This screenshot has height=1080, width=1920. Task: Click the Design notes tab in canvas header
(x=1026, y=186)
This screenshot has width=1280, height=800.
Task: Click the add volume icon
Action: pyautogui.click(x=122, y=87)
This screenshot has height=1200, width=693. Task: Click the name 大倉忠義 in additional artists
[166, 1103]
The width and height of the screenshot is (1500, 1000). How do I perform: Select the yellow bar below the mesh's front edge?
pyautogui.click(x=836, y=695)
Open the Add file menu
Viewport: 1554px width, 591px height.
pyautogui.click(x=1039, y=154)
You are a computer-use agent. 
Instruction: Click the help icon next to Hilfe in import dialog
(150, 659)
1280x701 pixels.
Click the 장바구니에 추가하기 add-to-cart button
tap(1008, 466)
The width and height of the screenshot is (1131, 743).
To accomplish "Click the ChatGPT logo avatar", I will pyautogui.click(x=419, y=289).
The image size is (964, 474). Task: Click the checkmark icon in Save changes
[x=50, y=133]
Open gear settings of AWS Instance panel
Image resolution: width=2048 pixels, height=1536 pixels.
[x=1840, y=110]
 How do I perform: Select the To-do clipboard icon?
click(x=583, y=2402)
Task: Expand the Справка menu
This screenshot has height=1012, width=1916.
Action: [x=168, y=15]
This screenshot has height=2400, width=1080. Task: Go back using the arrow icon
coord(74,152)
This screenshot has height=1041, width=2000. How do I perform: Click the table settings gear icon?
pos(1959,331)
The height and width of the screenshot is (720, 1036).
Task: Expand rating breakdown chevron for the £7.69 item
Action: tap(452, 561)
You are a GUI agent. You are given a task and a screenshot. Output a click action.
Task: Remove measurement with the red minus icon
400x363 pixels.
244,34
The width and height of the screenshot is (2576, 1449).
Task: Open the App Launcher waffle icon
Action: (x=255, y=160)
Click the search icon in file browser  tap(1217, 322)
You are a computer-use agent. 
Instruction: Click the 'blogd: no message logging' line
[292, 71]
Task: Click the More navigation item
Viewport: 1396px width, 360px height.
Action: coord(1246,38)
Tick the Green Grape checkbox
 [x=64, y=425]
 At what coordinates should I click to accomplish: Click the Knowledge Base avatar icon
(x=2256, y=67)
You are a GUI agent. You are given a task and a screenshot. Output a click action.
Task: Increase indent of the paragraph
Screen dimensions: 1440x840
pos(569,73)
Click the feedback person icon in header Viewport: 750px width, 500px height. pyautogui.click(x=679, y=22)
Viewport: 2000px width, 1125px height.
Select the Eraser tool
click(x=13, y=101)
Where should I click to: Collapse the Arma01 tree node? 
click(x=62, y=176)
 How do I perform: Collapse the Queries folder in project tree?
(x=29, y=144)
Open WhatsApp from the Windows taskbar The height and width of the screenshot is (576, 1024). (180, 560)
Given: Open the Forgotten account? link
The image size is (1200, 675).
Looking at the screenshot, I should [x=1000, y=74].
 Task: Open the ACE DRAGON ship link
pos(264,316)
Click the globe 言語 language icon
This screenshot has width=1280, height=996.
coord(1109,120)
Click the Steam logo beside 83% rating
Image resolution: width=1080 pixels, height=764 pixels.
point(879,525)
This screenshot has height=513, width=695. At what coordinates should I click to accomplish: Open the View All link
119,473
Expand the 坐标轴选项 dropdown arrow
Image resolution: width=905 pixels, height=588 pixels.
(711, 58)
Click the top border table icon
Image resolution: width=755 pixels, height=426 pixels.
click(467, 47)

> [PROBLEM TO WORK ON] Please write out all the records above again with every "Instruction" replaced by "Command", leaving everything else unchanged.

> [TASK SOLUTION]
This screenshot has height=1080, width=1920. Task: Click the Design notes tab in canvas header
(x=1026, y=186)
This screenshot has width=1280, height=800.
Task: Click the add volume icon
Action: pyautogui.click(x=122, y=87)
This screenshot has height=1200, width=693. Task: Click the name 大倉忠義 in additional artists
[166, 1103]
The width and height of the screenshot is (1500, 1000). How do I perform: Select the yellow bar below the mesh's front edge?
pyautogui.click(x=836, y=695)
Open the Add file menu
Viewport: 1554px width, 591px height.
pyautogui.click(x=1039, y=154)
You are a computer-use agent. 
Command: Click the help icon next to Hilfe in import dialog
(150, 659)
1280x701 pixels.
Click the 장바구니에 추가하기 add-to-cart button
tap(1008, 466)
The width and height of the screenshot is (1131, 743).
To accomplish "Click the ChatGPT logo avatar", I will pyautogui.click(x=419, y=289).
The image size is (964, 474). Task: Click the checkmark icon in Save changes
[x=50, y=133]
Open gear settings of AWS Instance panel
Image resolution: width=2048 pixels, height=1536 pixels.
[x=1840, y=110]
 How do I perform: Select the To-do clipboard icon?
click(x=583, y=2402)
Task: Expand the Справка menu
This screenshot has height=1012, width=1916.
Action: [x=168, y=15]
This screenshot has height=2400, width=1080. Task: Go back using the arrow icon
coord(74,152)
This screenshot has height=1041, width=2000. How do I perform: Click the table settings gear icon?
pos(1959,331)
The height and width of the screenshot is (720, 1036).
Task: Expand rating breakdown chevron for the £7.69 item
Action: tap(452, 561)
You are a GUI agent. You are given a task and a screenshot. Output a click action.
Task: Remove measurement with the red minus icon
400x363 pixels.
244,34
The width and height of the screenshot is (2576, 1449).
Task: Open the App Launcher waffle icon
Action: (x=255, y=160)
Click the search icon in file browser  tap(1217, 322)
You are a computer-use agent. 
Command: Click the 'blogd: no message logging' line
[292, 71]
Task: Click the More navigation item
Viewport: 1396px width, 360px height.
Action: coord(1246,38)
Tick the Green Grape checkbox
 [x=64, y=425]
 At what coordinates should I click to accomplish: Click the Knowledge Base avatar icon
(x=2256, y=67)
You are a GUI agent. You are given a task and a screenshot. Output a click action.
Task: Increase indent of the paragraph
Screen dimensions: 1440x840
pos(569,73)
Click the feedback person icon in header Viewport: 750px width, 500px height. pyautogui.click(x=679, y=22)
Viewport: 2000px width, 1125px height.
Select the Eraser tool
click(x=13, y=101)
Where should I click to: Collapse the Arma01 tree node? 
click(x=62, y=176)
 How do I perform: Collapse the Queries folder in project tree?
(x=29, y=144)
Open WhatsApp from the Windows taskbar The height and width of the screenshot is (576, 1024). (180, 560)
Given: Open the Forgotten account? link
The image size is (1200, 675).
Looking at the screenshot, I should [x=1000, y=74].
 Task: Open the ACE DRAGON ship link
pos(264,316)
Click the globe 言語 language icon
This screenshot has width=1280, height=996.
coord(1109,120)
Click the Steam logo beside 83% rating
Image resolution: width=1080 pixels, height=764 pixels.
point(879,525)
This screenshot has height=513, width=695. At what coordinates should I click to accomplish: Open the View All link
119,473
Expand the 坐标轴选项 dropdown arrow
Image resolution: width=905 pixels, height=588 pixels.
(711, 58)
Click the top border table icon
Image resolution: width=755 pixels, height=426 pixels.
click(467, 47)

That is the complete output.